LAMONGAN (Realita)- Banjir akibat luapan Sungai Bengawan Solo terus meluas hingga merendam ratusan rumah warga di 4 Kecamatan di Lamongan.
Kepala Pelaksana BPBD Lamongan, Joko Rahato, menyebutkan banjir terjadi sejak Senin (11/3/2023) di Kecamatan Babat, Laren, Maduran dan saat ini meluas di Kecamatan Glagah.
"Hari ini, info banjir Bengawan Solo juga dilaporkan terjadi di Kecamatan Glagah tepatnya di Desa Jatirenggo," kata Joko melaporkan update banjir Bengawan Solo, Rabu (13/3/2024).
"Banjir merendam belasan rumah warga bantaran. Sementara Bengawan Solo di aliran Lamongan masih siaga merah, beberapa hari ini juga intensitas hujan meningkat. Namun warga masih bertahan dan belum ada yang mengungsi," terusnya.

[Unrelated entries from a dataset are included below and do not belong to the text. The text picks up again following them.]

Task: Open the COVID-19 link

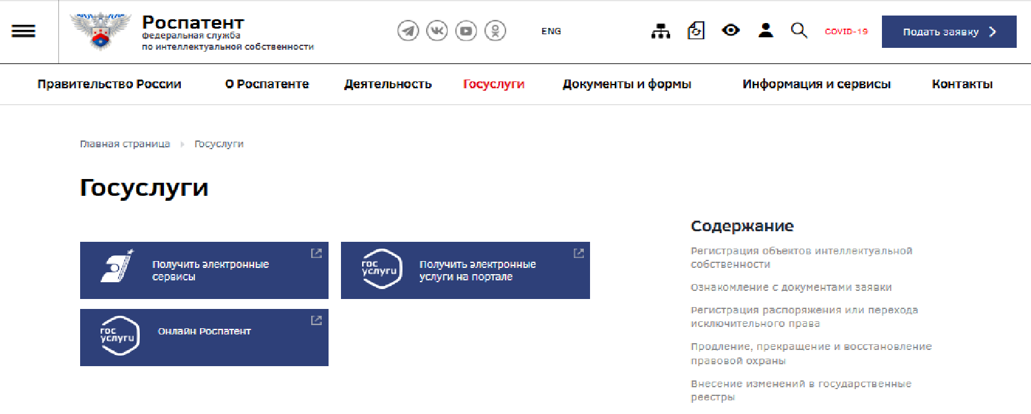Action: (846, 31)
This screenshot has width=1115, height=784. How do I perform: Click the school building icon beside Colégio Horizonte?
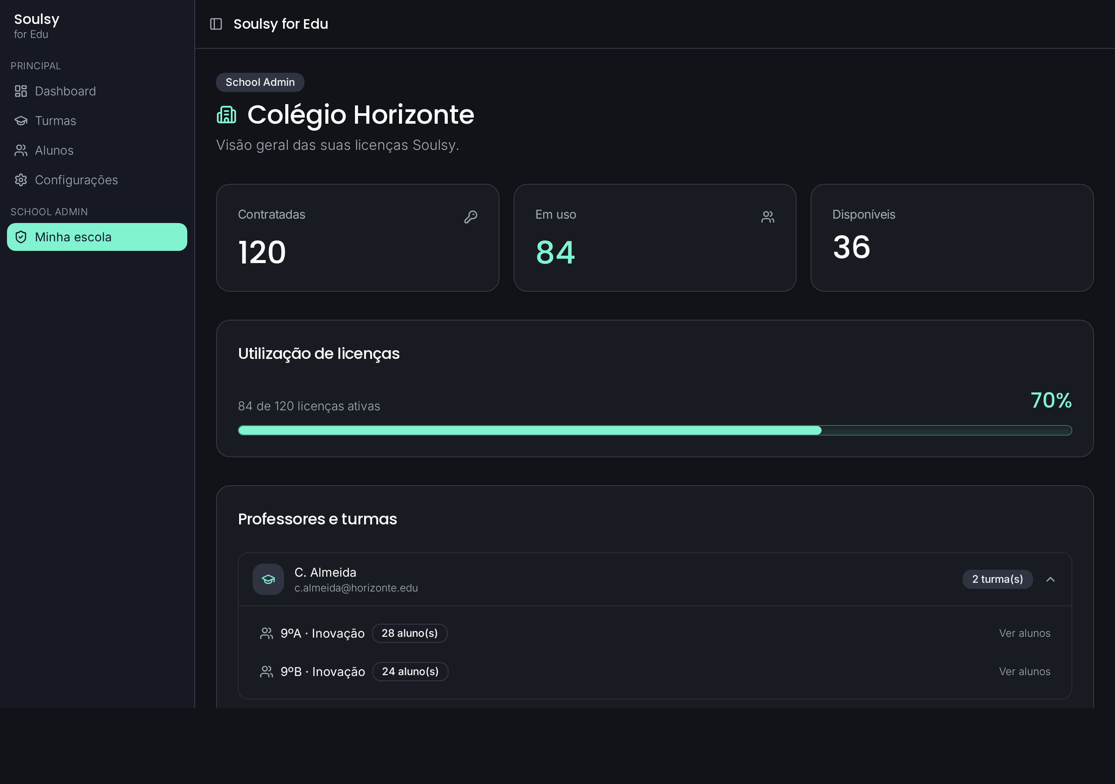[226, 115]
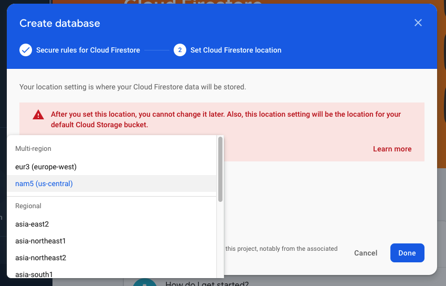Choose nam5 (us-central) from the list
The image size is (446, 286).
(x=44, y=183)
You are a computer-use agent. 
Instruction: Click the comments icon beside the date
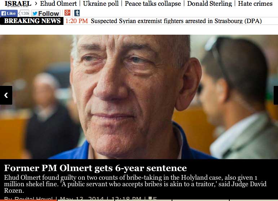(153, 198)
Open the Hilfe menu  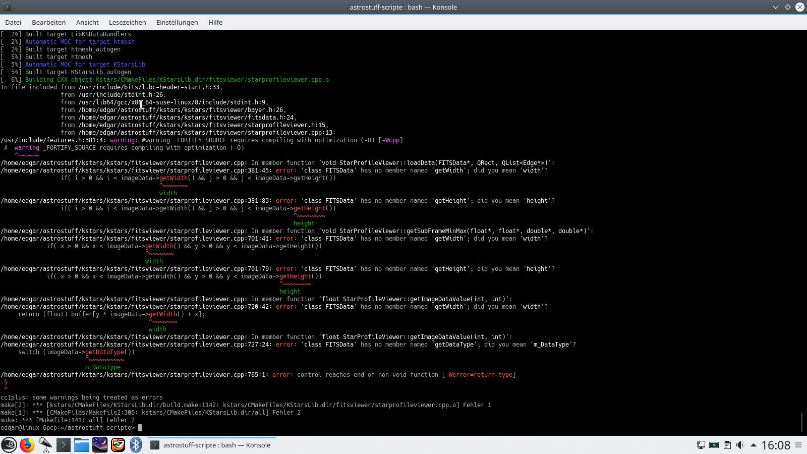(x=215, y=22)
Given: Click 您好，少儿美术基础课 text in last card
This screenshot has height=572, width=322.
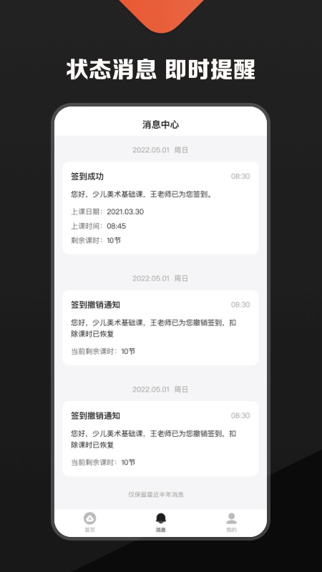Looking at the screenshot, I should tap(109, 433).
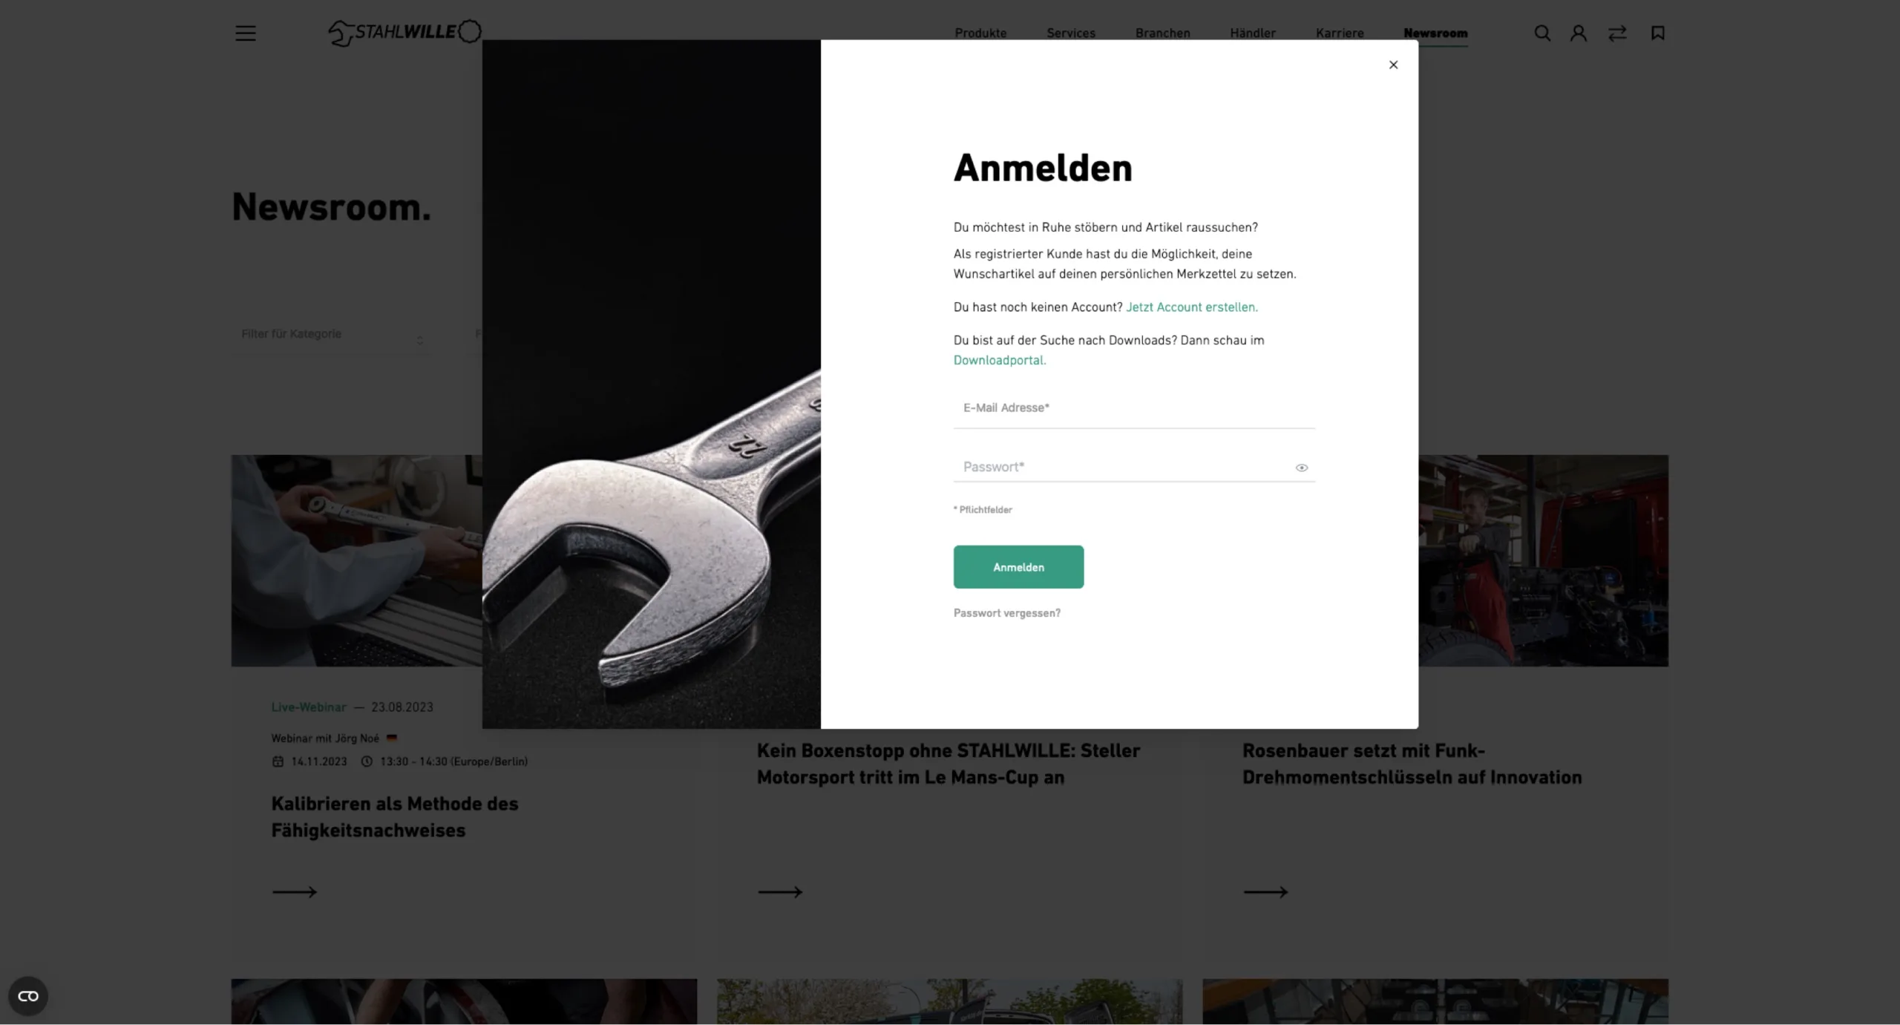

Badan Penanggulangan Bencana Daerah (BPBD) Lamongan mencatat banjir terparah terjadi di Kecamatan Laren, antara lain di Desa Laren, Plangwot, Bulutigo, Siser, Mojoasem, Pesanggrahan, Keduyung, Duri Kulon, dan Desa Centini, dengen ketinggian air sekitar 20-55 cm, dan merendam sebanyak 209 rumah.
Kemudian di Kecamatan Babat yakni Desa Babat yang merendam sebanyak 9 rumah dan jalan poros nasional. Sementara di Desa Banaran terendam 95 rumah dengan ketinggian air 20-40 cm.
Lalu di kecamatan Maduran, merendam pemukiman di 3 desa yakni Desa Parengan, Desa Gedangan, Desa Blumbang.
Hingga saat ini tim BPBD Lamongan masih terus siaga dan melakukan berbagai upaya penanggulangan. Def.